Wythoff のゲーム
P、Q の2つのサークル内に、それぞれ12個と15個、碁石が置いてある。
今、A、Bの2人がこの順に交互に次のルールに従って碁石をサークルから取り除くもの
とする。
ルール : (1) 1つのサークルのみから碁石を取り除く場合は、個数制限なし
(2) 2つのサークルから同時に碁石を取り除く場合は、同数とする
最後に碁石を取り除いた者が、「勝ち」とする。
このゲームは先手必勝であるが、どのような取り方をしたらよいであろうか?
(答) 順に、勝つための条件を考えて行こう。
最後に碁石を取り除いた者が、「勝ち」なので、次のような場合、先手が必ず勝てる。
(P,Q) = (*,0) 、 (0,*) 、 (♯,♯) (← 同数)
逆に言えば、後手は、上記のパターンにして先手に手を渡すと後手必敗なので、後手が
上記のパターンに自らするようなことは決してない。
一般性を失うことなく、碁石の数は、 P<Q であるとしてよい。
上記のパターン以外で、先手が必ず勝てるように後手に手を渡すときの碁石の配置で最
小なものは、(1,2)である。
実際に、次のように後手がどう対応しても、先手必勝のパターンになる。
(1,2)→(0,2) 、 (1,2)→(1,1) 、 (1,2)→(1,0) 、 (1,2)→(0,1)
このように、先手が必ず勝てるように後手に手を渡すときの碁石の配置を考えるとき、
(1,2)の次に最小なものを(P,Q)とすると、Pは、3 でなければならない。
もしも、P が 1 または 2 ならば、後手必勝形(どちらか一方から碁石を取り除き、(1,2)
のタイプにする!)にして先手に手を渡すことができる。
このとき、Q=5 でなければならない。
もしも、Q が 4 ならば、後手必勝形(両方から2個ずつ碁石を取り除き、(1,2)のタイプ
にする!)にして先手に手を渡すことができる。
このようにして、先手が必ず勝てるように後手に手を渡すときの碁石の配置を考えるとき、
次のような系列が完成する。
(1,2)→(3,5)→(4,7)→(6,10)→(8,13)→(9,15)→ ・・・・・・・・
この系列は、次の漸化式により求められる。(Q−Pが自然数列になっていることに注目!)

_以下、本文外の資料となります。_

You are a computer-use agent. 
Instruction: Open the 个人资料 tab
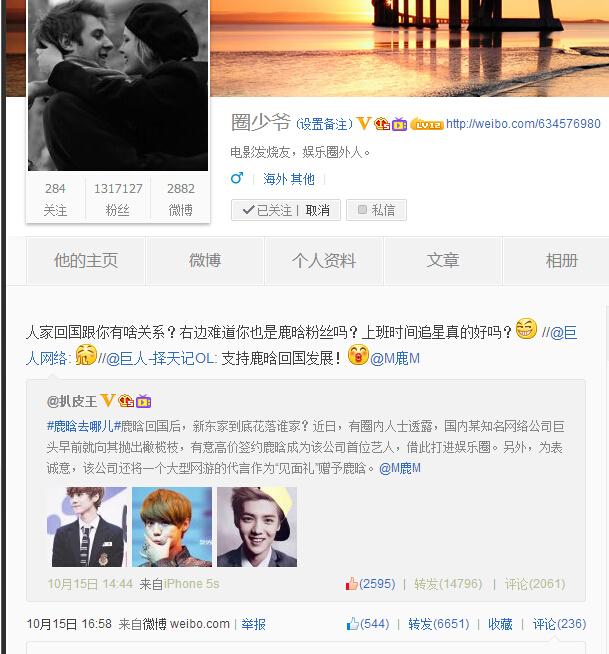pos(324,261)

(P,Q) = (an,bn) (n=1,2,3,・・・) において、
an+1 は、a1、a2、・・・、an や b1、b2、・・・、bn のどれにも現れない最小の自然数
bn+1 = an+1 +( n+1) (n=1,2,3,・・・)
ただし、 a1 = 1 、 b1 = 2 である。
以上の考察から、(P,Q) = (12,15)の場合に、先手が勝つためには、先手はPから
碁石を3個取り除き後手に手を渡せばよい。
後は、上記の必勝パターンになるように後手の取り方に対応すればよい。
(参考) このゲームは、古代中国のゲーム「ツヤンシジィ」とも言われるようだ。HPサイト
「数学の部屋」の中の「今週の問題−第36回」に詳しく述べられている。